Parts of the exercise:
(A) Can you reproduce everything in the article on big banks from "Some of these" down to "month without worry.", substituting "cash machines" for each "ATMs"?
(B) Can you resume the article on big banks and write what comes after its last sentence?

Excerpt:

Why You No Longer Need a Big Bank

Finance Tips

For generations, people have entrusted large, institutional banks with their money. It was always believed that big banks with many in-person branches were the most efficient and safest place to keep your money and work within the financial system. Yet now, thanks to the help of new technological innovations and startups, big banks aren’t the only reliable option anymore.

Thanks to technology and customer-friendly startups, you don’t need to succumb to a big bank for your financial needs.
Thanks to technology and customer-friendly startups, you don’t need to succumb to a big bank for your financial needs.

In fact, with these new, tech-based solutions taking market share from the industry leaders, big banks might be on their way out altogether. Let’s look at a few of the reasons you no longer need a big bank.

Technology makes in-person branches obsolete

It was only a few decades ago that the idea of banking without an in-person branch would have been ludicrous. After all, how are you going to deposit your checks or withdraw cash when needed? But in just a few short decades, technological innovations driven by the internet and smartphones have made it so easy and secure that in-person bank branches are no longer a necessary feature for consumers and businesses. It appears that these technologies have made it easier than ever to bank from the comfort of your own home.

Some of these advances include:

  • Ubiquity in credit card and other non-cash payments – Cash is a thing of the past. Today, you can use your credit card to make purchases anywhere, anytime.
  • Fee-free ATMs – Even if you need cash for whatever reason, the institution of free ATMs means you don’t have to go to the bank to withdraw money. Certain banks might even offer rebates on all ATM-related fees.
  • Mobile check deposits – Deposit your checks using the camera on your smartphone. Now that’s convenience.
  • Automatic bill payments – Gone are the days of sending a check to pay your bills or having to go to the municipality to settle your accounts. Now, you can set up auto-payments through your bank to pay your bills every month without worry.

Challenger banks to the rescue

Big banks tend to gear their product offerings toward the ultra-wealthy, as most of their money is made from this customer base. This leaves smaller businesses and consumers left to fend for themselves, dealing with high fees and poor support.

Data extract:
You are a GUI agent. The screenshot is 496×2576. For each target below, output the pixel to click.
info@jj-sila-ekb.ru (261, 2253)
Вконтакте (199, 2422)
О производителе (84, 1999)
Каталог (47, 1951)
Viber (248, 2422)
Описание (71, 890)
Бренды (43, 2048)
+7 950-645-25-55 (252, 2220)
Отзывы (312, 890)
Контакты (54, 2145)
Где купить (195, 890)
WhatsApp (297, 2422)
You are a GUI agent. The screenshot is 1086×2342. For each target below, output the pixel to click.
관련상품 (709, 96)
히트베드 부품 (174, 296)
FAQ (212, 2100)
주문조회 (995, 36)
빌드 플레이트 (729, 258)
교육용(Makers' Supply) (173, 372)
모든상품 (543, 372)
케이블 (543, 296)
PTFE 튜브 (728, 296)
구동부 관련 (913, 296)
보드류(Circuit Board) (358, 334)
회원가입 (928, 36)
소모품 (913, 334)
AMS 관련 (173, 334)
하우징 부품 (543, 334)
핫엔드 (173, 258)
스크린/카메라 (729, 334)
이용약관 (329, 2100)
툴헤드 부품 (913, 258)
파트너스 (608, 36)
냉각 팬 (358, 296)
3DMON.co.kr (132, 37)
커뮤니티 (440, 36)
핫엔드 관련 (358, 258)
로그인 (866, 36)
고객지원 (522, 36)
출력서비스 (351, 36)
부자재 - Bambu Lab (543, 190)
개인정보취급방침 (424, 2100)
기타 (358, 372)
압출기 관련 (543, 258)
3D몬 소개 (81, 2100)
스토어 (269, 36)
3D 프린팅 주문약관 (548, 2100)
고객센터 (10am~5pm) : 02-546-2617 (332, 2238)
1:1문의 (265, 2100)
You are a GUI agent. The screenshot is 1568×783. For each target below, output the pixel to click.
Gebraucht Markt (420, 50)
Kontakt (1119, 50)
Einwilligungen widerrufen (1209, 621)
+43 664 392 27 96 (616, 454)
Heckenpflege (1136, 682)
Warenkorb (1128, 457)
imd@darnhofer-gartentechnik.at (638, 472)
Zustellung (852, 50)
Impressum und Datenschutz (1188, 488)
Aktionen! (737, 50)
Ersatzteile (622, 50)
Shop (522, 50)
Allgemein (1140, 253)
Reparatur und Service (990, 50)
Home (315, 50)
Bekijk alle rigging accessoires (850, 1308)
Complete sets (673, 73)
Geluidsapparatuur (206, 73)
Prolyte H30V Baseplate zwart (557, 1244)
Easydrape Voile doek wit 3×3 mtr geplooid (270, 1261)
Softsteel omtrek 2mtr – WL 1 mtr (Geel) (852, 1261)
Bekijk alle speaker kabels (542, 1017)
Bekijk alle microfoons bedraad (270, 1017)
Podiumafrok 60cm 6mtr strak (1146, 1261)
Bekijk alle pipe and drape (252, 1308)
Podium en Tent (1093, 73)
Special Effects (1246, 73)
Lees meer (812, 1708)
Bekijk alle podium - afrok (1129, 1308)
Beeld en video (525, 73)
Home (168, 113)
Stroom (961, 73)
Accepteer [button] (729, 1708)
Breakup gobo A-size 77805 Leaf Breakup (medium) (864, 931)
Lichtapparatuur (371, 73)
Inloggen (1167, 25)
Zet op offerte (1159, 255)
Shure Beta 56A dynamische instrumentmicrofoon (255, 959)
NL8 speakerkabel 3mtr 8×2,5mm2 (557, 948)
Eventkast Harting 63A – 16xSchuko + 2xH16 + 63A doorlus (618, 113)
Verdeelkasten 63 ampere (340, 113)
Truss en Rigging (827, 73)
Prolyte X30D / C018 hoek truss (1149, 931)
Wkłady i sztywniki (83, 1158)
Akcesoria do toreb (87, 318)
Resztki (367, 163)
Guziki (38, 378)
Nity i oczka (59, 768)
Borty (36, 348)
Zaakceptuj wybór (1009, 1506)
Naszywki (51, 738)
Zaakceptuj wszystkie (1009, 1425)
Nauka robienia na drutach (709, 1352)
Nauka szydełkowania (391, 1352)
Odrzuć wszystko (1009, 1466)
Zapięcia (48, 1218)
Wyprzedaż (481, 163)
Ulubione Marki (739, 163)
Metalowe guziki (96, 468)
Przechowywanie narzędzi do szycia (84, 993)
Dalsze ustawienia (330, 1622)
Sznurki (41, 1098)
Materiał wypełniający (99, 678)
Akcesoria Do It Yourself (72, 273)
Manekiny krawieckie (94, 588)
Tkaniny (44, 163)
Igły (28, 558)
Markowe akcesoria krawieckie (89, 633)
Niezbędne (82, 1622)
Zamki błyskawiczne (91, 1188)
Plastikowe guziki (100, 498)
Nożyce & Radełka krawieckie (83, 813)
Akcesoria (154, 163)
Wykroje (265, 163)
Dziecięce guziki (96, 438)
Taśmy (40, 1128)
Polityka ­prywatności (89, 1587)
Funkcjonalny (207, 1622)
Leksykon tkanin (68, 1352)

Solved problems:
(A)
Some of these advances include:

  • Ubiquity in credit card and other non-cash payments – Cash is a thing of the past. Today, you can use your credit card to make purchases anywhere, anytime.
  • Fee-free cash machines – Even if you need cash for whatever reason, the institution of free cash machines means you don’t have to go to the bank to withdraw money. Certain banks might even offer rebates on all ATM-related fees.
  • Mobile check deposits – Deposit your checks using the camera on your smartphone. Now that’s convenience.
  • Automatic bill payments – Gone are the days of sending a check to pay your bills or having to go to the municipality to settle your accounts. Now, you can set up auto-payments through your bank to pay your bills every month without worry.

(B)
Luckily, a new trend has seen challenger banks come into the market to provide better services to businesses and consumers. Currently, challenger banks like N26, OakNorth, and Monzo provide their customers with better services than their institutional banking counterparts. In fact, it’s estimated that challenger banks could exceed $578 billion in valuation by 2027.

Why are challenger banks better? Here are just a few reasons:

  • Better customer service – Big banks are notorious for long waiting times and poor customer service. On the other hand, Challenger banks utilize automated chat and online service features that make the banking process much better.
  • Lower fees – Institutional banks have gotten away with squeezing customers on fees for decades. But thanks to challenger banks, you don’t have to deal with exorbitant account fees any longer. Challenger banks are mostly digital retail banks that utilize technology to reduce costs and save customers money.
  • Online and mobile interfaces – Challenger banks are technology companies first. Meaning, their online and mobile interfaces are intuitive and easy to use for anyone.

The digital currency revolution?

Digital currencies could make centralized banks obsolete over the next decade.
Digital currencies could make centralized banks obsolete over the next decade.

With digital currencies beginning to take shape, the question now becomes: Will banks become obsolete altogether? Digital currencies stem from decentralized networks, which don’t require any traditional banking services. Funds can be sent directly between users without the need for banks at all.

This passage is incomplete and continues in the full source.